Ok, I missed that. I have to go back and check how the flags are used
for those maps. I will cook up something cleaner for the next version of
the set.

>> + * 	Return
>> + * 		0 on success, or a negative error in case of failure.
>> + *

[...]

>> + *
>> + * int bpf_trace_printk(const char *fmt, u32 fmt_size, ...)
>> + * 	Description
>> + * 		This helper is a "printk()-like" facility for debugging. It
>> + * 		prints a message defined by format *fmt* (of size *fmt_size*)
>> + * 		to file *\/sys/kernel/debug/tracing/trace* from DebugFS, if
>> + * 		available.
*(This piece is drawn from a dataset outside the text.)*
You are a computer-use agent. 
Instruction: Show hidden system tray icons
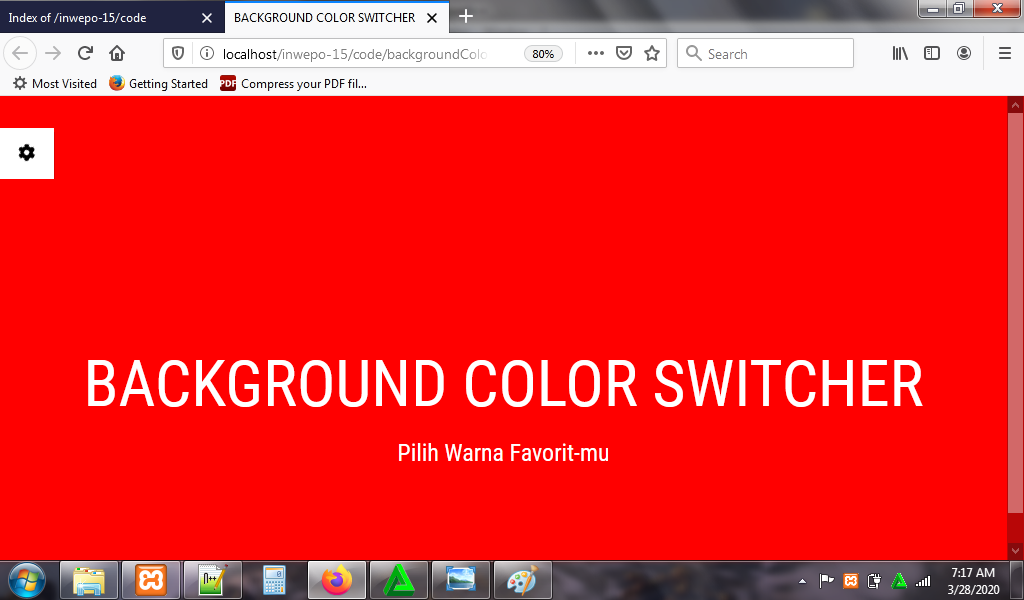pos(802,581)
It can take up to three additional **u64**
>> + * 		arguments (as an eBPF helpers, the total number of arguments is
>> + * 		limited to five). Each time the helper is called, it appends a
>> + * 		line that looks like the following:
>> + *
>> + * 		::
>> + *
>> + * 			telnet-470   [001] .N.. 419421.045894: 0x00000001: BPF command: 2
>> + *
>> + * 		In the above:
>> + *
>> + * 			* ``telnet`` is the name of the current task.
>> + * 			* ``470`` is the PID of the current task.
>> + * 			* ``001`` is the CPU number on which the task is
>> + * 			  running.
>> + * 			* In ``.N..``, each character refers to a set of
>> + * 			  options (whether irqs are enabled, scheduling
>> + * 			  options, whether hard/softirqs are running, level of
>> + * 			  preempt_disabled respectively). **N** means that
>> + * 			  **TIF_NEED_RESCHED** and **PREEMPT_NEED_RESCHED**
>> + * 			  are set.
>> + * 			* ``419421.045894`` is a timestamp.
>> + * 			* ``0x00000001`` is a fake value used by BPF for the
>> + * 			  instruction pointer register.
>> + * 			* ``BPF command: 2`` is the message formatted with
>> + * 			  *fmt*.
> 
> the above depends on how trace_pipe was configured. It's a default
> configuration for many, but would be good to explain this a bit better.
> 

I did not know about that. Would you have a pointer about how to
configure trace_pipe, please?

>> + *
>> + * 		The conversion specifiers supported by *fmt* are similar, but
>> + * 		more limited than for printk(). They are **%d**, **%i**,
>> + * 		**%u**, **%x**, **%ld**, **%li**, **%lu**, **%lx**, **%lld**,
>> + * 		**%lli**, **%llu**, **%llx**, **%p**, **%s**. No modifier (size
>> + * 		of field, padding with zeroes, etc.) is available, and the
>> + * 		helper will silently fail if it encounters an unknown
>> + * 		specifier.
> 
> This is not true. bpf_trace_printk will return -EINVAL for unknown specifier.
> 

Correct, sorry about that. I never check the return value of
bpf_trace_printk(), and it's hard to realise it failed without resorting
to another bpf_trace_printk() :). I'll fix it, what about:

"No modifier (size of field, padding with zeroes, etc.) is available,
and the helper will return **-EINVAL** (but print nothing) if it
encounters an unknown specifier."

(I would like to keep the "print nothing" idea, at the beginning I spent
some time myself trying to figure out why my bpf_trace_prink() seemed to
be never called--I was simply trying to print with "%#x".)

>> + *
>> + * 		Also, note that **bpf_trace_printk**\ () is slow, and should
>> + * 		only be used for debugging purposes. For passing values to user
>> + * 		space, perf events should be preferred.
> 
> please mention the giant dmesg warning that people will definitely
> notice when they try to use this helper.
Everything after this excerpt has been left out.